---------- Data to process ----------

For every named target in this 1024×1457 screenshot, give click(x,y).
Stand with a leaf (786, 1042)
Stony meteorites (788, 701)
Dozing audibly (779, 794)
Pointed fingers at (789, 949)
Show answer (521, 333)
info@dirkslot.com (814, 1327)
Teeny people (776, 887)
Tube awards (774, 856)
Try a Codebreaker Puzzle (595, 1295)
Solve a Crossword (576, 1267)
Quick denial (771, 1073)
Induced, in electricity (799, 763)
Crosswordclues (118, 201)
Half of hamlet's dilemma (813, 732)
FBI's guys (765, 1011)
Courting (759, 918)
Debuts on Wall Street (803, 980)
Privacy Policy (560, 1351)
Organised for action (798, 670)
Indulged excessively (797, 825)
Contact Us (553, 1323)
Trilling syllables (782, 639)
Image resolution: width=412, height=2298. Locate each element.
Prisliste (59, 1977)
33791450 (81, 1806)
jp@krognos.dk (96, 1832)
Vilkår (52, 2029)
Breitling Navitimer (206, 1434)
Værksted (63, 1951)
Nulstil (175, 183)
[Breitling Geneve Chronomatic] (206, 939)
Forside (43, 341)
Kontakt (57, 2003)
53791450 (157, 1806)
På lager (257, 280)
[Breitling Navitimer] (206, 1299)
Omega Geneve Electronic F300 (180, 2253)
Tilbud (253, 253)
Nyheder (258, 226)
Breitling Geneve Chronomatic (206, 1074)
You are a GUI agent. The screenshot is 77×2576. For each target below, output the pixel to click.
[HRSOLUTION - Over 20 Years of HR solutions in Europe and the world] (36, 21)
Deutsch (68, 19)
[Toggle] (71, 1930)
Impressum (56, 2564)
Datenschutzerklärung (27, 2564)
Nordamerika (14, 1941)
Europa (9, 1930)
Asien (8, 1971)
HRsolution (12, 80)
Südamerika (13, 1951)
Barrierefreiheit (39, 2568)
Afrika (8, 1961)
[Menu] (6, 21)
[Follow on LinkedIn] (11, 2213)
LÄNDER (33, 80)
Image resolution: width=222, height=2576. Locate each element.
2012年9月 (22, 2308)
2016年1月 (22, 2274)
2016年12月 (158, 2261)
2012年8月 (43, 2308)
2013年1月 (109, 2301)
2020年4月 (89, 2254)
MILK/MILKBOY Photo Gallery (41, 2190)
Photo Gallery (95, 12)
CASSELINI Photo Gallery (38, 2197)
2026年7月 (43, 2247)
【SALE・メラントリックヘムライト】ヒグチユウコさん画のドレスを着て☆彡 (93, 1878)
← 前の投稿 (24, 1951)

----------

Starting with the line that contains "Barrierefreiheit (39, 2568)", copy each line through the end of the data exactly, and leave out all earlier lines.

Barrierefreiheit (39, 2568)
Afrika (8, 1961)
[Menu] (6, 21)
[Follow on LinkedIn] (11, 2213)
LÄNDER (33, 80)
Image resolution: width=222, height=2576. Locate each element.
2012年9月 (22, 2308)
2016年1月 (22, 2274)
2016年12月 (158, 2261)
2012年8月 (43, 2308)
2013年1月 (109, 2301)
2020年4月 (89, 2254)
MILK/MILKBOY Photo Gallery (41, 2190)
Photo Gallery (95, 12)
CASSELINI Photo Gallery (38, 2197)
2026年7月 (43, 2247)
【SALE・メラントリックヘムライト】ヒグチユウコさん画のドレスを着て☆彡 (93, 1878)
← 前の投稿 (24, 1951)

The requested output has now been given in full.